Will call ComaApostropheChecker on the comafile.

> -i selkup.coma -u PrettyPrintData

Will call PrettyPrintData on the comafile.

> -i selkup.coma -c ComaApostropheChecker -c ComaAttachedFilepathsChecker -c ComaFileCoverageChecker

You may chain the option to run several checking classes during the same run.

> -c INELChecks

A useful shortcut to run all the functions from the .validation package.

*-f*, *--fix*

Optional, boolean. If selected, Corpus Services will automatically fix some errors where possible and rewrite the source files. If not, Corpus Services will collect issues to be written in a report, and no changes to the source files will be made.

*-p*, *--property*

Optional. Some checks require properties to be provided by a user, and otherwise will not run correctly. The general syntax is *-p "property_name=property_value".*

> -c ExbSegmentationChecker -p "fsm=/path/to/corpus/corpus-utilities/segmentation.fsm"

ExbSegmentationChecker looks for an external FSM to perform segmentation. The *property_name* in this example is *fsm*, the *property_value* is */path/to/corpus/corpus-utilities/segmentation.fsm*.

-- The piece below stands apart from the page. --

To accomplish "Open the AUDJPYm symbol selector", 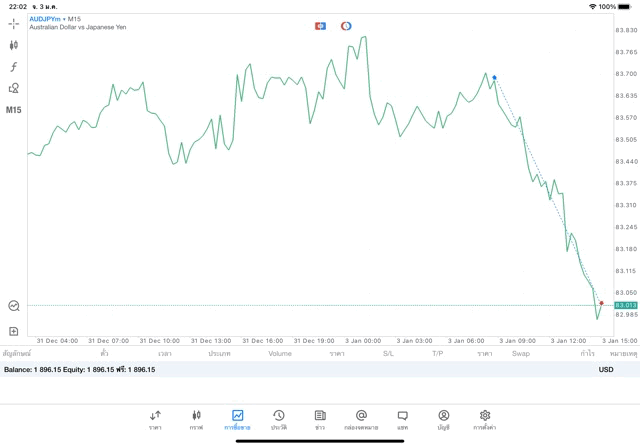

> -u ComaMassLinkFiles -p "exb=true" -p "eaf=true" -f

You may chain several properties in one call, same as with *-c/-u*. In the example above, ComaMassLinkFiles is being used to automatically link EXB and EAF files to their respective communications in the comafile.

*-x*, *--xquery*

Optional, specific to the class XQueryWrapper. Contains the query name.

> -u XQueryWrapper -x pos

Here Corpus Services will run the query named *pos* that counts parts of speech across several corpora.